When Built-in Thinking Helps and Hurts: Constraint-Level Error Shifts in Instruction Following

2026-06-08Computation and Language

Computation and Language
AI summary

The authors studied how "thinking" (a method that guides model responses) affects instruction-following in large reasoning models (LRMs) focused on math and coding tasks. They found that while overall accuracy changes little, the thinking mode shifts which questions models get right or wrong, improving planning tasks but hurting precise, detail-focused tasks. The change in answer length partly explains the decrease in precision, but not completely. They also discovered differing patterns in how model reasoning traces relate to final answers, and that certain errors linked to precision tasks can be fixed more often by intervening inside the models than planning-related errors. This suggests thinking helps some reasoning aspects but complicates others.

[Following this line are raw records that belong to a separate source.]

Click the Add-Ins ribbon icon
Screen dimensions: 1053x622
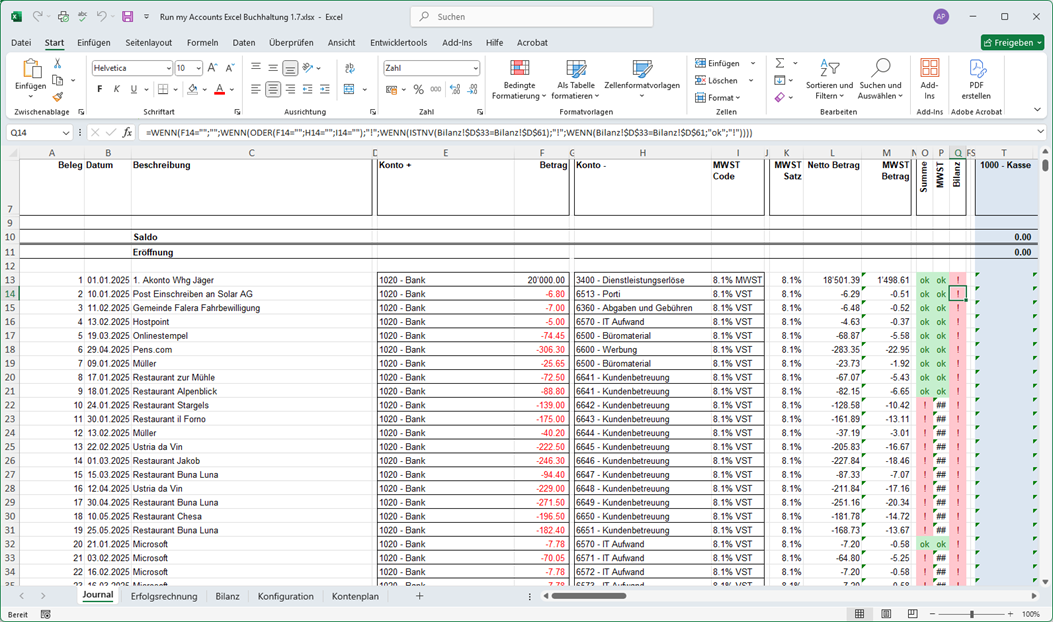(930, 80)
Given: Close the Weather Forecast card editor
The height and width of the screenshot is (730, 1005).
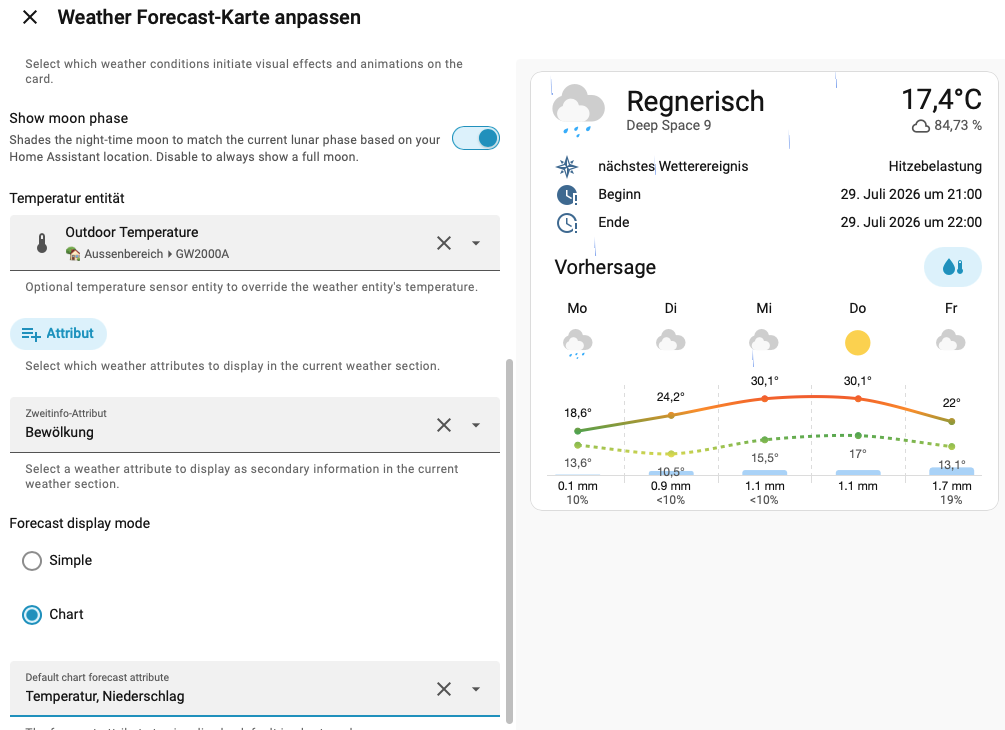Looking at the screenshot, I should (30, 17).
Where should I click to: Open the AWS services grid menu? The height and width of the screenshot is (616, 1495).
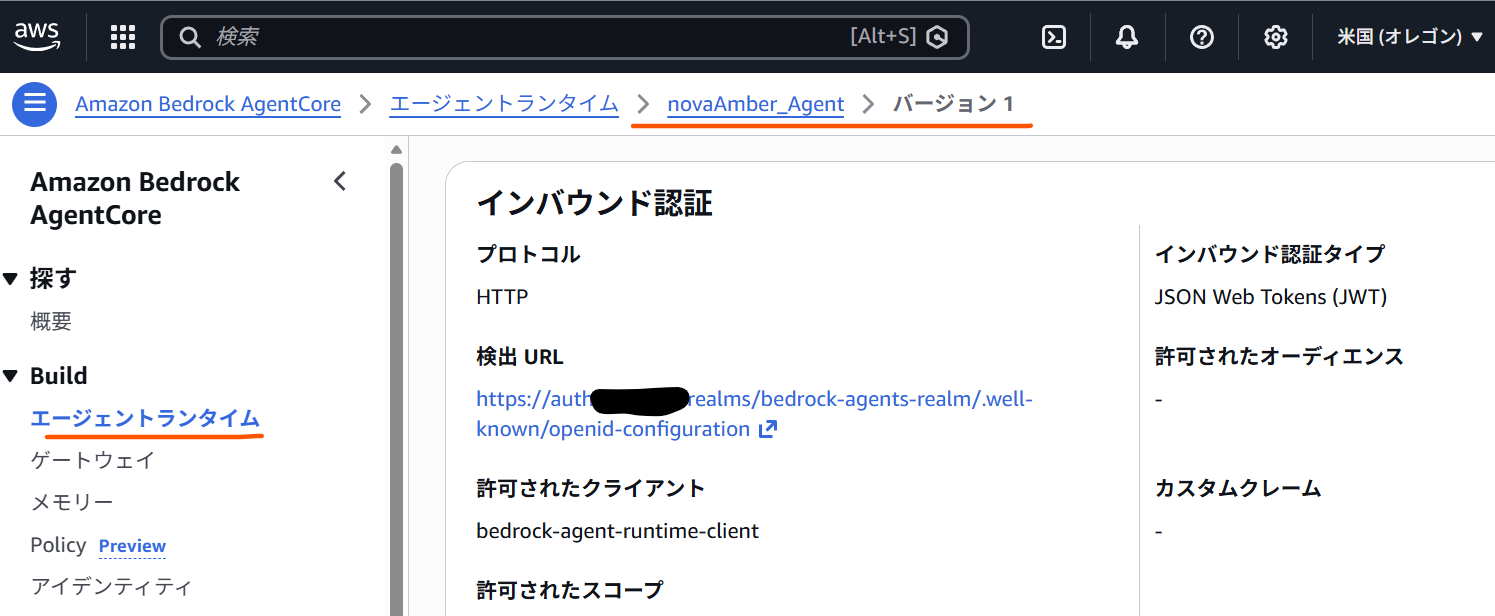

large reasoning modelsinstruction followingthinking modeplanning vs precisioncross-encoder relevanceactivation patchingpass-ratemodel sizeerror pattern
Authors
Sai Adith Senthil Kumar
Abstract
Large reasoning models (LRMs) often improve math and coding performance, but their effect on instruction following is unclear. We study IFEval with Qwen3 models (1.7B-32B), using same-weights Thinking ON/OFF controls; four Hunyuan models provide directional cross-family support. Aggregate pass-rate changes are small (-0.55 to -3.52 pp), yet 10-20% of prompts switch between pass and fail across modes, suggesting that thinking changes the pattern of errors--some prompts improve while others worsen--rather than uniformly degrading performance. Under a post-hoc Qwen3-derived grouping, constraint types separate into Planning (global counting, structure, coordination), which improves at the class level under thinking, and Precision (exact local form), which consistently worsens; the class-level Planning/Precision sign pattern holds directionally for all four Hunyuan models despite Hunyuan's opposite aggregate direction. Thinking also changes final-answer length; matched-length analyses substantially reduce the Precision drop, but a residual penalty remains. Analyzing thinking traces with a cross-encoder relevance metric reveals three patterns: Neutral shows a positive relevance-compliance link (r approximately 0.15); Planning shows near-zero predictive correlation (r approximately 0.02) despite measurable trace engagement, consistent with an execution gap between CE-measured trace relevance and final-answer compliance; Precision shows a small negative correlation (r approximately -0.05), with failing instances having higher mean relevance than passing ones. Activation patching across four model sizes (1.7B-14B) shows that Precision flip instances are more often restored than Planning flip instances (32-58% vs. 14-40% mean layer-restoration), with the largest gap at 14B (about 30 pp).